### TASK DETAILS
Among the entries that follow, the required portion opens with the line containing "Order Manager (20, 2451)" and closes with the line containing "ERP (12, 2491)". Give that portion again exactly, and nothing else.
___ PROVIDED DATA
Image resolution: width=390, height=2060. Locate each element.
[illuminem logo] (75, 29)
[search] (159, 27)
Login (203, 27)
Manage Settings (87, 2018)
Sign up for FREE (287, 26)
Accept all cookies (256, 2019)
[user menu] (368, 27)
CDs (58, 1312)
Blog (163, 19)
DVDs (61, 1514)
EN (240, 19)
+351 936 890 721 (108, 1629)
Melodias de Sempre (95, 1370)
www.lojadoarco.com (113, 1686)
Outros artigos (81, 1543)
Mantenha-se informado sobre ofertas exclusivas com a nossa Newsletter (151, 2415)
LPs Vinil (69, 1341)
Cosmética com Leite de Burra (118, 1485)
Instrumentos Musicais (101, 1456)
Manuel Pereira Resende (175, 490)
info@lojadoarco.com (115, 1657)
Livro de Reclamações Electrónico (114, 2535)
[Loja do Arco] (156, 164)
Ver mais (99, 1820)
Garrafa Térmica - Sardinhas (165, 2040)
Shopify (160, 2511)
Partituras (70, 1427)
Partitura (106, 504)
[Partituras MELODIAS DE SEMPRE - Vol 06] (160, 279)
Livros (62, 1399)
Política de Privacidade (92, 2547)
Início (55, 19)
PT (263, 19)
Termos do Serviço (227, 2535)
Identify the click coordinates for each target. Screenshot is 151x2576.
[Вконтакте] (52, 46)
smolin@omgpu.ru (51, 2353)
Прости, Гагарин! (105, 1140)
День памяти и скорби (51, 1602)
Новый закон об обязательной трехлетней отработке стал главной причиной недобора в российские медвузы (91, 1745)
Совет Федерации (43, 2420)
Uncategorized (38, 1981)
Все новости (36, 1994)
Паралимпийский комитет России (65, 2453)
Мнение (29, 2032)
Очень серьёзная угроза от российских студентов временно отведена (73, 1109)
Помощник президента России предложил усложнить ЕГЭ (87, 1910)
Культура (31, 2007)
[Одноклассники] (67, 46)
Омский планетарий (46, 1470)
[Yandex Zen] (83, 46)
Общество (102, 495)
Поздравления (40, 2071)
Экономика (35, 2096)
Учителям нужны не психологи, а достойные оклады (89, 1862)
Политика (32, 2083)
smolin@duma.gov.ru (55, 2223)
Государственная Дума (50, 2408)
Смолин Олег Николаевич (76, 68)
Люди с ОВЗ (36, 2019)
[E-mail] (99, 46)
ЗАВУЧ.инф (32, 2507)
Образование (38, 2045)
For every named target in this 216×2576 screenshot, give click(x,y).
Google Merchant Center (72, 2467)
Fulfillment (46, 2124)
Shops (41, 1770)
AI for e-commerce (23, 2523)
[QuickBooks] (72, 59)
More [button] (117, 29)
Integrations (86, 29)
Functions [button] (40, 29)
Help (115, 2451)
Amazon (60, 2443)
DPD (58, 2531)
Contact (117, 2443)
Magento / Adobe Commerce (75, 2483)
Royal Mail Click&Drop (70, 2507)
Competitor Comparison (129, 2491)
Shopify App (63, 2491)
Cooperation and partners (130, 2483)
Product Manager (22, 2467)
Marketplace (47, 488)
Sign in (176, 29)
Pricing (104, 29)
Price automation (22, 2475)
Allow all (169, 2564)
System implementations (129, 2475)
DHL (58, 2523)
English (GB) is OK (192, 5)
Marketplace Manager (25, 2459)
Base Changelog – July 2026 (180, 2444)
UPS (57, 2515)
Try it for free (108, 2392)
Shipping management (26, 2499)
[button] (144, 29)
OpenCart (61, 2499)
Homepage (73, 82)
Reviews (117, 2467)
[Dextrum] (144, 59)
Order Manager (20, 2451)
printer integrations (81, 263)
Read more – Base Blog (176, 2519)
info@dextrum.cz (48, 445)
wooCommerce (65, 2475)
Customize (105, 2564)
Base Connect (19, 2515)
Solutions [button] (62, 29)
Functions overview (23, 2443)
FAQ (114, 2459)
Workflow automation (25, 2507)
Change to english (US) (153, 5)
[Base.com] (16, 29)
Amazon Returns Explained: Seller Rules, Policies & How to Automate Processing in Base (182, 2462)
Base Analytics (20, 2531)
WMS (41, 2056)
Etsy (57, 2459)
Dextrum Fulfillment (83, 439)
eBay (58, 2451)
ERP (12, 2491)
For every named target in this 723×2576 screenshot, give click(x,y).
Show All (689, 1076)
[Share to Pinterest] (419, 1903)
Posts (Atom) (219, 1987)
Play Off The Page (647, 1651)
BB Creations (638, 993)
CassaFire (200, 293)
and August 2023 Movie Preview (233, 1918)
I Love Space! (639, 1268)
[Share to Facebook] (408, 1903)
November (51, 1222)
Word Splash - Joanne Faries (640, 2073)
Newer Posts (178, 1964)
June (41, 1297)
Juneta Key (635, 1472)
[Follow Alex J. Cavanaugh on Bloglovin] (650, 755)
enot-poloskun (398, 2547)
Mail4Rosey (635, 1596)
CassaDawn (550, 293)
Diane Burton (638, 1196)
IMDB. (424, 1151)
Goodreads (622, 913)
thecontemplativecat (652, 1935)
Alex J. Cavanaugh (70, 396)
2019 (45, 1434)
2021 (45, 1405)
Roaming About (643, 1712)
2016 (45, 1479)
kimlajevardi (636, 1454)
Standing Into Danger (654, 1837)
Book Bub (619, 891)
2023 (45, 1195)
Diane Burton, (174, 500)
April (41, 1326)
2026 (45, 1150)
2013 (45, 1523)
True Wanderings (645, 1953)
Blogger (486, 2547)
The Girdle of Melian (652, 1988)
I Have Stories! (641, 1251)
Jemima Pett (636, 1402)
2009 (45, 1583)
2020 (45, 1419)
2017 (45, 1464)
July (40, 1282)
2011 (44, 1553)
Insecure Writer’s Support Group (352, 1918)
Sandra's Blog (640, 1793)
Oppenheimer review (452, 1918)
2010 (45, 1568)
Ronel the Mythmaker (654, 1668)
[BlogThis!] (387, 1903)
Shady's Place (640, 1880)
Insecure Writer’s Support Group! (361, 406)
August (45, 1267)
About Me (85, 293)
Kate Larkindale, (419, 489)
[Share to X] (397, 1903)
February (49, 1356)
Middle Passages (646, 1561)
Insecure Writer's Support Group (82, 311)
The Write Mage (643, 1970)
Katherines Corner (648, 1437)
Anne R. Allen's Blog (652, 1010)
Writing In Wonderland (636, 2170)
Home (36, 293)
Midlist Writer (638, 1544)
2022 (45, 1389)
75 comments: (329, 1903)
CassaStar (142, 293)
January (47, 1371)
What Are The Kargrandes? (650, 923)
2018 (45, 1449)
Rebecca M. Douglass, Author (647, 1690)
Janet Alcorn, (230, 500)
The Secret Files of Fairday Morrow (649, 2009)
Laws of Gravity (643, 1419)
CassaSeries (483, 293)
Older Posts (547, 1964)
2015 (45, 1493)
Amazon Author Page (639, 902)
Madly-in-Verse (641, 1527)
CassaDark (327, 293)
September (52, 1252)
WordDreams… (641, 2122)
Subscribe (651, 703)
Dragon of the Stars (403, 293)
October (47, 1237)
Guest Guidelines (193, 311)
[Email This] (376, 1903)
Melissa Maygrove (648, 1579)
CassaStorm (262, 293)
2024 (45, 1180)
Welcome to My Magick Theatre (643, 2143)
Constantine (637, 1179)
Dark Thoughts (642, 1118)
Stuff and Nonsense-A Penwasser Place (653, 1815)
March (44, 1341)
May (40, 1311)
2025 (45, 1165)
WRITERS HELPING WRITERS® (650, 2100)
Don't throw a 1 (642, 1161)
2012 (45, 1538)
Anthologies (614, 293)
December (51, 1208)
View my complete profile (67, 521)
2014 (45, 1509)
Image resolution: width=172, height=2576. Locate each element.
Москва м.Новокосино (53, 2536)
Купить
______
### RESULT OF THE EXERCISE
Order Manager (20, 2451)
printer integrations (81, 263)
Read more – Base Blog (176, 2519)
info@dextrum.cz (48, 445)
wooCommerce (65, 2475)
Customize (105, 2564)
Base Connect (19, 2515)
Solutions [button] (62, 29)
Functions overview (23, 2443)
FAQ (114, 2459)
Workflow automation (25, 2507)
Change to english (US) (153, 5)
[Base.com] (16, 29)
Amazon Returns Explained: Seller Rules, Policies & How to Automate Processing in Base (182, 2462)
Base Analytics (20, 2531)
WMS (41, 2056)
Etsy (57, 2459)
Dextrum Fulfillment (83, 439)
eBay (58, 2451)
ERP (12, 2491)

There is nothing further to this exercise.